Hi, knew that this thread has not has much input since September, but hope Gex Chiller users can enlighten me on certain specs of the chiller.
Recently I intend to get a chiller for my 2ft tank.(50litres approx)
I am interested in the GEX-C110. Wonder if it is sufficient to do the job of cooling my tank down?
Another question is what is the minimum flow rate require for the GEX-C110 chiller? Wonder if my current external filter Eheim Classic 2213 (flowrate rated at 440l/h) is able to do the job of drive the GEX-C110?
Hope to hear from fellow AQ members on this . Thanks in advance.

----------


## Guppy77

HI Kim Yong,

do you know where is selling the GEX GXC 210? i saw it online its selling 950
thanks
Jason

----------


## Yulbrainer

C238 have both Gcx 110 and 210.
Price around 510 and 525.

----------


## Guppy77

u mean the clementi 328? is it a good brand? cos the online shop say its made in japan  :Smile:

----------


## Guppy77

it seems like not alot of people is using this chiller, 500 plus is ok for this chiller considering the built.
what i want to know is is it using titanium exchange fin like Artica? and also is it power saving? am getting the 210 series, my tank is about 80 liter, is it noisy?
heard from one of the bro here it is selling about 500 plus at clementi 328.

thanks !

----------


## stormhawk

Irregardless of the chiller in question, there will be some noise, and discomfort from the hot air being discharged by these chillers as they bring down your tanks to the desired temperature. There is no quiet chiller in the market and you will hear it every now and then. Kim Yong's review of his GEX chiller on the 1st page of this thread contains the info you require.

----------


## Guppy77

Thanks for the update moderator!, i will read his review again.

----------


## stormhawk

If you need some details on the GEX like wattage etc, they have a PDF booklet on their website which you can view for info. IIRC I think they are mostly only suitable for tanks 3ft and below. If you do not need that much cooling power, a set of good quality cooling fans will probably be a better bet since you don't need to buy a higher flowrate pump/canister to power the chiller.

----------


## Guppy77

HI All,
just to update i just bought the GEX chiller from clementi 328 for 520 dollars, was reading the manual and suprise that it is using titanium heat exchanger like artica too, will feed back and let all of you know.

thanks!
Jason

----------


## Yulbrainer

Do notice this thread http://www.aquaticquotient.com/forum...er-Spare-Parts
I have similar issue with GEX hose joint too  :Opps:

----------


## Yulbrainer

After i got the problem with my hose joint, i send email to GEX Japan and tell them my problem.
They replied immediately and ask local agent in SG (Rein Biotech Services, Wilson Wong, Robin Siow) to handle my case.
And today they call me to let me know that they have send the part to the lfs that i bought from, and i can collect the new hose joint there(foc, off course).
I like the way Japanese company put the quality (of the product and service) in their priority.
It makes me feel that i spend the money on a good and reliable product (although shit still happens  :Smile:  )
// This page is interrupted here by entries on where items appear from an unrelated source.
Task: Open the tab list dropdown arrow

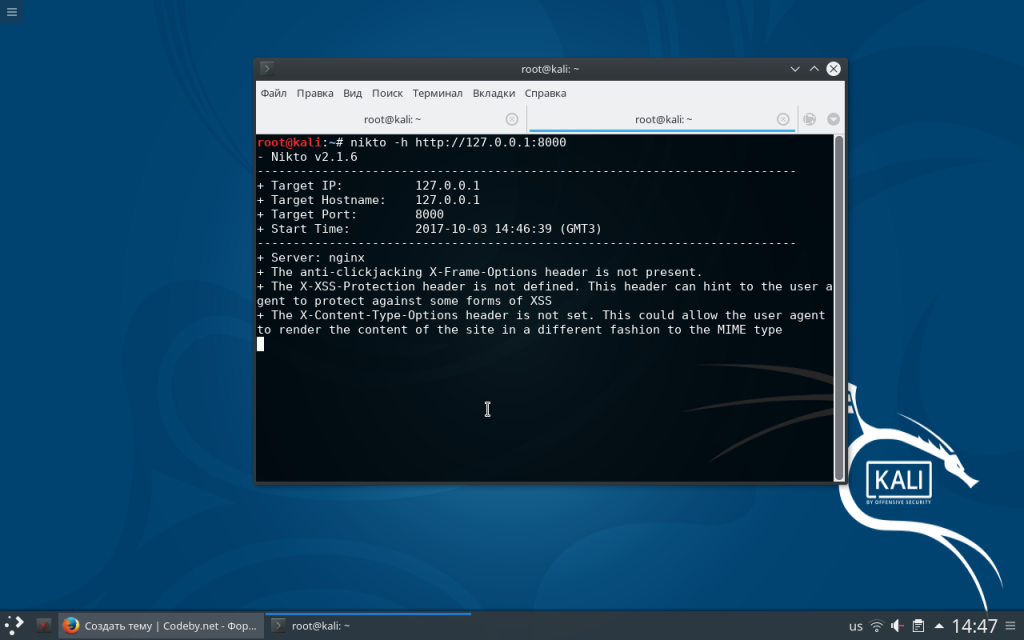Action: click(832, 119)
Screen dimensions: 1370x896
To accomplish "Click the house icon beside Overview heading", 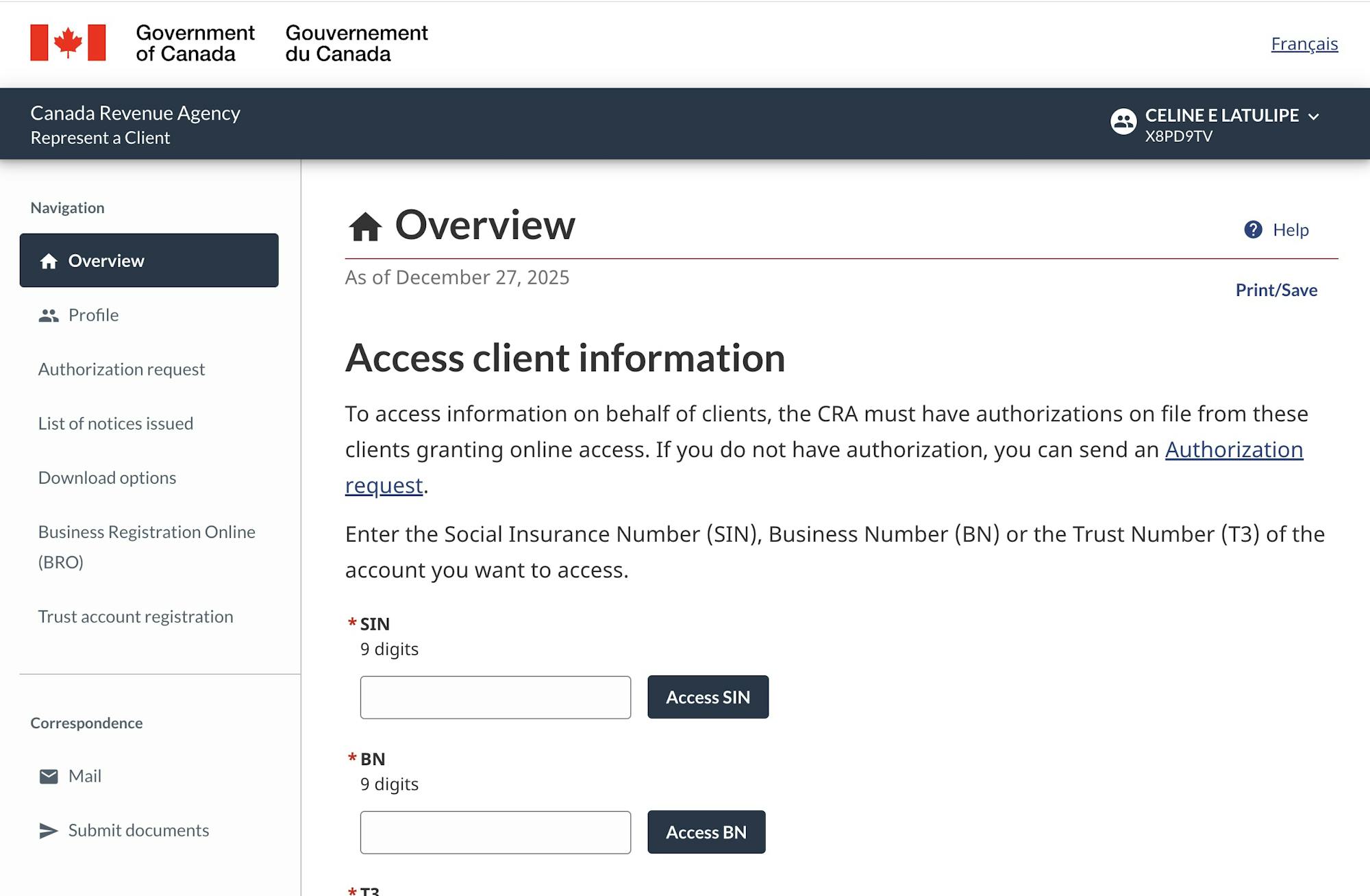I will pos(365,227).
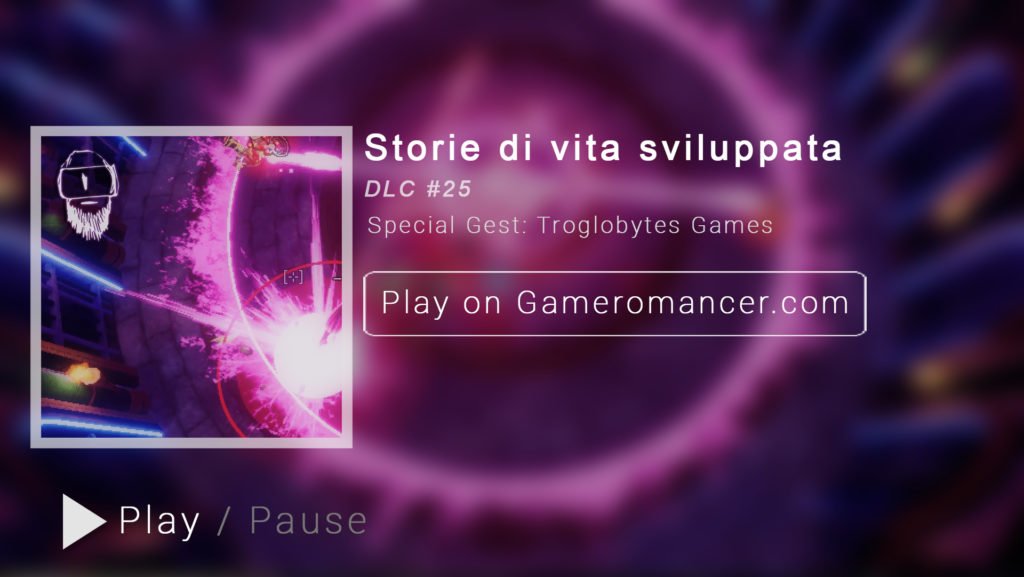Viewport: 1024px width, 577px height.
Task: Select the Troglobytes Games guest name
Action: pos(655,225)
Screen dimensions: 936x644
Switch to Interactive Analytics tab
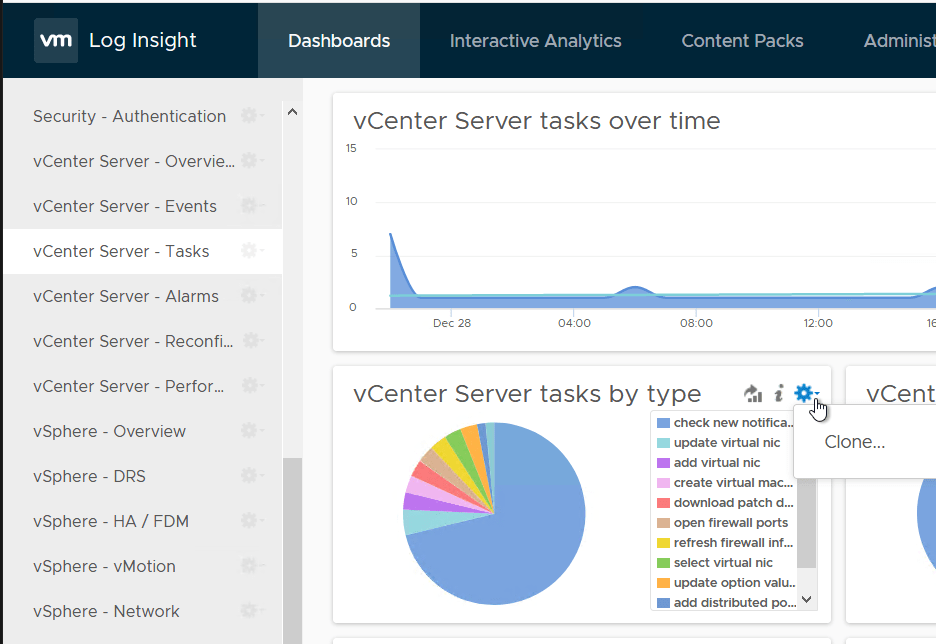[535, 41]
Thumbs up for GEX Japan and Rein Biotech  :Well done:

----------


## Guppy77

Hi Yulbrainer,

is your Gex chiller made in Japan or China? mine is made in China, their official website is all japanese, so am not sure how to read, anyway how is your chiller doing? am going to use it on my 2 feet tank, hopefully everything works well.

thanks

----------


## Yulbrainer

It's Japan brand, buy i think it is made in china.
That's why the plastic hose joint is spoilt  :Smile: 
Surely the contractor dont use the material 100% as Japan spec (common thing in china manufacturing business)

Mechanical and electrically my chiller run smothly.

----------


## Guppy77

thanks Pal!!,

----------


## Antonchann

> HI All,
> just to update i just bought the GEX chiller from clementi 328 for 520 dollars, was reading the manual and suprise that it is using titanium heat exchanger like artica too, will feed back and let all of you know.
> 
> thanks!
> Jason



Hey Jason. Just wondering how your gex chiller is doing after 6 months. Still working good? Was thinking of getting one soon. Thanks in advance!

----------


## Guppy77

hi pal, yes its working very well, it takes 8 min to cool my 80 liter tank  :Smile:  go for the bigger model

----------


## Antonchann

Hmm thanks for the info! Just wondering where you store your chiller? Will putting it in the tank cabinet cause it to overheat in your opinion..

----------


## Antonchann

Oh if it's not too much trouble, what is the dimension of the chiller? 27x31x37.7cm I read but Im not sure what the figures are referring to. Like I dunno which one is the height, breadth and length. Would appreciate your help! Thanks

----------